[Start of EXTRACT]

K. Sato

Bio: K. Sato is an academic researcher from La Trobe University. The author has contributed to research in topics: Multipath propagation & Polarization (waves). The author has an hindex of 8, co-authored 8 publications receiving 523 citations.

Polarization dependence of multipath propagation and high-speed transmission characteristics of indoor millimeter-wave channel at 60 GHz

Abstract: Measurements of polarization dependence of multipath-propagation characteristics were conducted at 60 GHz in a room within a modern office building. Delay profiles were measured using a swept frequency method with a high time-delay resolution of 2 ns. Directions of arrival of the multipath components reflected from walls were analyzed by rotating a narrow-beam receiving antenna with an angular resolution of 5 degrees. Results of this experiment showed that multipath delayed waves due to wall reflection can be effectively suppressed by employing circular polarization instead of linear polarization. Based on this experimental result, a computer simulation was made to clarify the polarization dependence of the high-speed transmission characteristics of an indoor communications system operating at 60 GHz. >

Measurements of reflection and transmission characteristics of interior structures of office building in the 60-GHz band

Abstract: We have measured (at 57.5 GHz) the reflection and transmission coefficients of typical walls, floor, ceiling, window, and partitions and have compared the measured reflection characteristics with the reflection characteristics estimated by multilayer dielectric models. Although the positional inhomogeneity of structures gives rise to some variation from one measured position to another, these positional variabilities are not large. The overall trend of reflection coefficients calculated by multilayer dielectric models thus agrees fairly well with the trend of the measurements. We have shown that the use of circular polarization can reduce the reflection even if the interior parts of the structure have complicated structures. In addition, the shadowing effects of several types of partitions were measured. The transmission coefficients of partitions depend on the materials. The transmission losses of plywood-made partitions are found to be fairly low.

[End of EXTRACT]

STATED EXERCISE 1:
Rewrite the part of the researcher profile that opens with the words containing "Bio: K. Sato" and closes with "receiving 523 citations.", changing "publications" to "papers".

[Start of DATA IN THIS EXERCISE]

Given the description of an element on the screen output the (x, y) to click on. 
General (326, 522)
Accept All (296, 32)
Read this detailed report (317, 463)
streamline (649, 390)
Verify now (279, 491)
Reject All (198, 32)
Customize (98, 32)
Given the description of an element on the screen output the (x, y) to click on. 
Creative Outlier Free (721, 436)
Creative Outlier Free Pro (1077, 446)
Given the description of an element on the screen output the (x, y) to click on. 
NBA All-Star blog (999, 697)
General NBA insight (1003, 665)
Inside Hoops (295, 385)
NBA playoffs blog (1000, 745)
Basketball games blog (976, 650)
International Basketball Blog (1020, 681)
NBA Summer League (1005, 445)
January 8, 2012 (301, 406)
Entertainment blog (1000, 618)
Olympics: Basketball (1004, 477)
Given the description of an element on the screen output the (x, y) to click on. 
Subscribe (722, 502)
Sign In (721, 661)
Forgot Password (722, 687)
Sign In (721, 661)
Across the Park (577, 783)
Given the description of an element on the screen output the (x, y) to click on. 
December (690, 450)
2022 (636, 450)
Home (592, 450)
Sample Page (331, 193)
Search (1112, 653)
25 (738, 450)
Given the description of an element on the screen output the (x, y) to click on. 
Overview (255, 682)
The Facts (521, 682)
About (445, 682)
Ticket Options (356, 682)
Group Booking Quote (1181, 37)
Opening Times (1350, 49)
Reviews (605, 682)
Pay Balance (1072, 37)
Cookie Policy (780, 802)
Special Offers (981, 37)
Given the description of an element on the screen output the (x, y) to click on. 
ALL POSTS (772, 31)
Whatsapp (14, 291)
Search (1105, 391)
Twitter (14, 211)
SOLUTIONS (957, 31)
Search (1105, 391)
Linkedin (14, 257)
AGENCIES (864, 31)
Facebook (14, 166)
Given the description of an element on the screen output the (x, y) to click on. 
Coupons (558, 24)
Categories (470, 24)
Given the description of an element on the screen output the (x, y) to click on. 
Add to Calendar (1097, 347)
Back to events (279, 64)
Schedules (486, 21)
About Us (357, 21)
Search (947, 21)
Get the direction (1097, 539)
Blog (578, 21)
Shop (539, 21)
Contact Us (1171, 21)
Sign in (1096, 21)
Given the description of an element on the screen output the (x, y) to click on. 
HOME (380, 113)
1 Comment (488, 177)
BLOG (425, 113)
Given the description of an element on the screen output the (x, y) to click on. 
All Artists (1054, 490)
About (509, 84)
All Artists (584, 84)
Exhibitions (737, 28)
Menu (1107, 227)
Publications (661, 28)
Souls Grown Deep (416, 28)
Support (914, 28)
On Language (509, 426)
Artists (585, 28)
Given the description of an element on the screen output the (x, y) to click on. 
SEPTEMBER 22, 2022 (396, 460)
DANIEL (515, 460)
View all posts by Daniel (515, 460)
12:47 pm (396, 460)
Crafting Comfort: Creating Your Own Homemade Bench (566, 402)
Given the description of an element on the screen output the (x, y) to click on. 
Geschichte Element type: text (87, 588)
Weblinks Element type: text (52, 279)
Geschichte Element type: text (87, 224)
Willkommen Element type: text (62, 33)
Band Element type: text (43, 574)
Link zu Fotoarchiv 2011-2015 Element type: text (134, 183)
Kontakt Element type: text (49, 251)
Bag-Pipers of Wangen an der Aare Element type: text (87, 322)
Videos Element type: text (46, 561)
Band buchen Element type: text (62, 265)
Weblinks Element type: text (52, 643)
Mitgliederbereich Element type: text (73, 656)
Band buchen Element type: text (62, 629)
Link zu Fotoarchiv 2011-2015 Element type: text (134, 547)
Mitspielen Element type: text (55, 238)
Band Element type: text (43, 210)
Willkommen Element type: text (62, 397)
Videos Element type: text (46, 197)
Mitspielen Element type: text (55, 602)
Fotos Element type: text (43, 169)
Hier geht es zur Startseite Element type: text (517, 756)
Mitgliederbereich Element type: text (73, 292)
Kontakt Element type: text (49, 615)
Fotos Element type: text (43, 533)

[End of DATA IN THIS EXERCISE]

STATED EXERCISE 2:
Print the listing from its first line through the line containing "Customize (98, 32)", with both ends included.

OUTPUT 1:
Bio: K. Sato is an academic researcher from La Trobe University. The author has contributed to research in topics: Multipath propagation & Polarization (waves). The author has an hindex of 8, co-authored 8 papers receiving 523 citations.

OUTPUT 2:
Given the description of an element on the screen output the (x, y) to click on. 
General (326, 522)
Accept All (296, 32)
Read this detailed report (317, 463)
streamline (649, 390)
Verify now (279, 491)
Reject All (198, 32)
Customize (98, 32)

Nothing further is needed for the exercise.